Daphne Collier
Miss Fielding and Platt's memories of the Boiler Yard, 1941-1945
Daphne Collier joined Fielding and Platt in 1941, aged 17. She had wanted to join her sister doing war work with the Wrens in the Scotland. However when she went to the labour exchange in Gloucester she was told that she was too young, so was sent to do war work at Fielding and Platt.
The women of the “Top Shop”
Like the other women who were required to do war work there, Daphne was initially made to assist young male apprentices in the Light or “Top” Machine Shop.
I start work on the Monday – big bracer trousers, overalls, hair all tucked up, scarf all round your head so you won’t get in the machinery.”
However, after a fortnight, she was told she had to work nights, which she was unable to do, so was moved to work in the Boiler Yard.
A trombone in The Boiler Yard
As an assistant in the Boiler Yard, Daphne helped the men with many of the jobs. From sweeping up, to bending pipes over braziers, to packing presses into “great big crates” for transportation.
During the war, about 50 men would have worked in the Boiler Yard. Some were even sent from Plymouth and Liverpool as work at Fielding and Platt was classed as a reserved occupation.

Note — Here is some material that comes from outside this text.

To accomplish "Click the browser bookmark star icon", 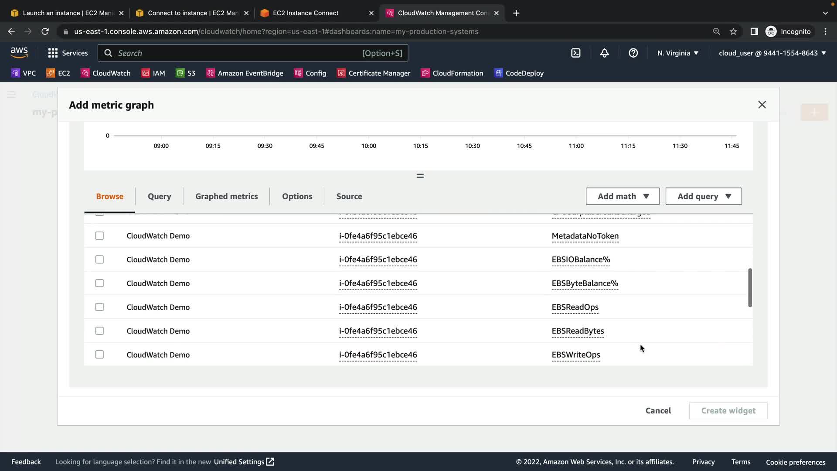I will click(x=733, y=31).
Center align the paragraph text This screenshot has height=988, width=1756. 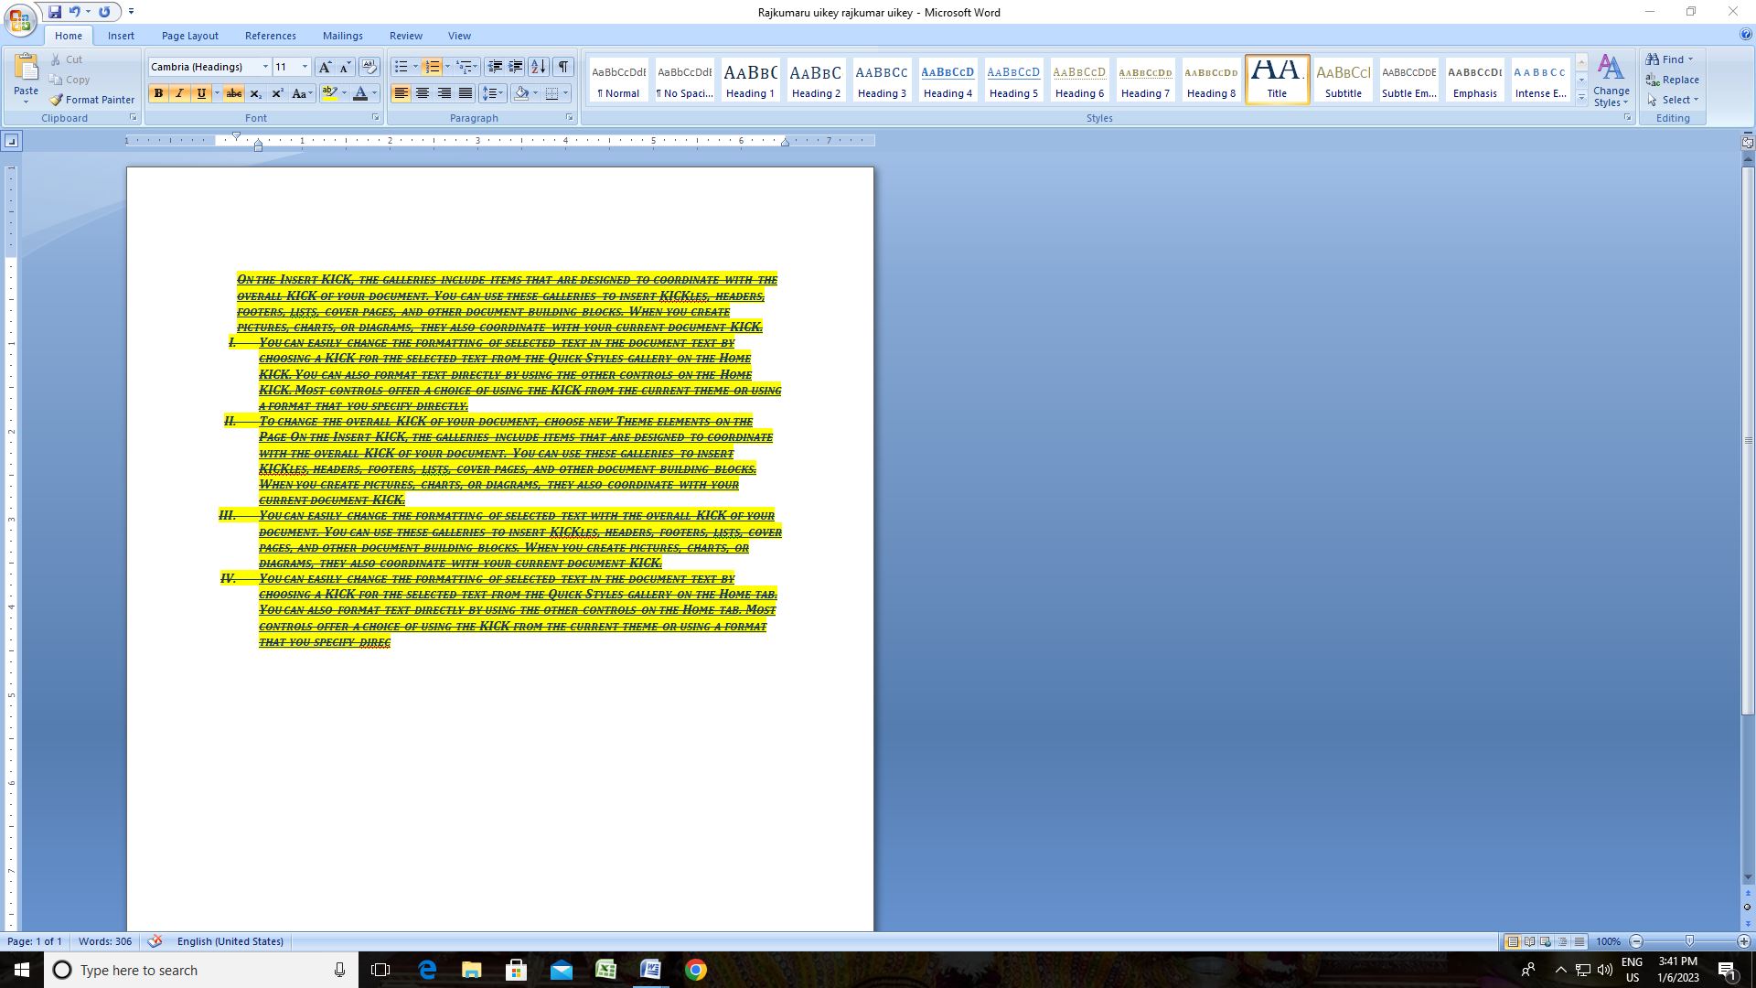pos(423,93)
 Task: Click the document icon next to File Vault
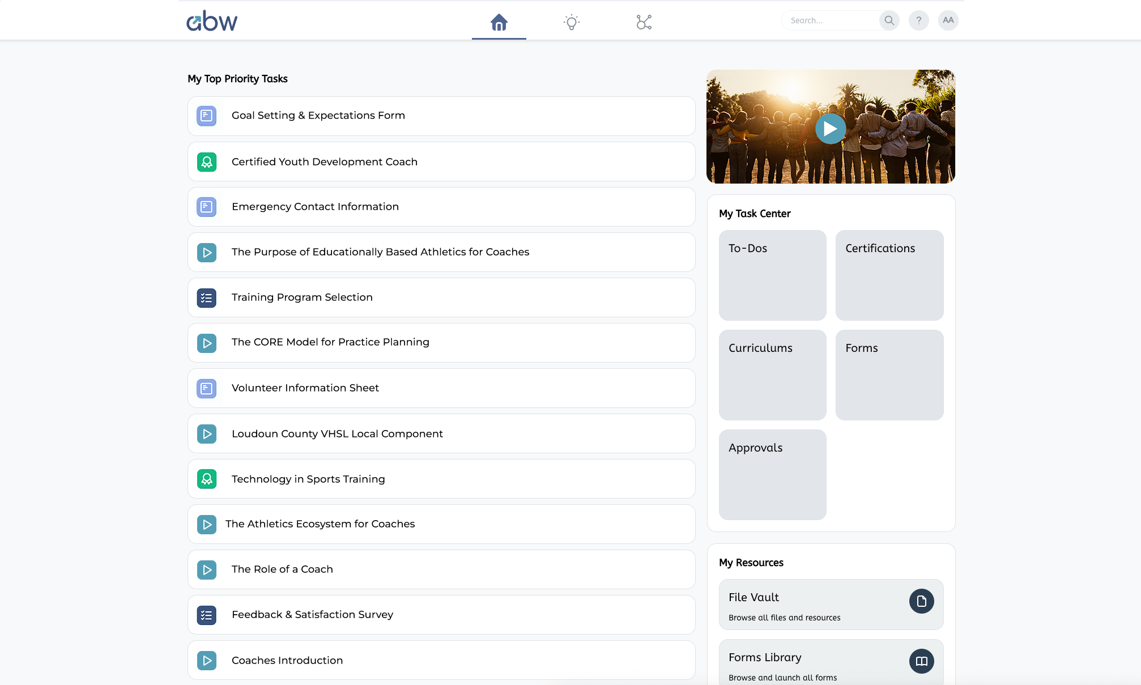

At that time, Daphne recalls that Mr Sparks was one of the senior men in the Boiler Yard.
“He was a gentlemen, a church man, and he thought the world of me”
Mr Sparks was also the bandmaster of Gloucester Band and, on a Monday afternoon, would play his trombone in the Boiler Yard in preparation for the band rehearsals that evening. When he did, Daphne would get onto the granite slate used for bending the pipes and tap-dance along to what he played.
She also recalls an occasion on which she put on a show in the canteen for the Boiler Yard men. It was one of the few occasions on which they would use the canteen.
“The beautiful American music” at the dancehalls
Most nights Daphne would go out dancing at the Bath’s, The Mercer’s Hall, Princes Hall, or occasionally to Ashchurch, although no other Fielding employees went there.
“You name the dancehall and we were there, and that’s the truth and that was our life, and it was lovely.”
Many a time Daphne would be walking to work through the docks with her eyes closed because she’d got home and had to be back at work at 7.30.
She recalls that “you’d get in trouble with if you weren’t on time” but that “It didn’t matter ’cause they couldn’t sack you in those days, but you had to put up with the trouble, because if you got the wrong side of them the bosses could make your lives a misery”.
However, unfortunately, once war was over, Daphne, was made redundant, along with all the other men the company had taken on in the Boiler Yard during the war.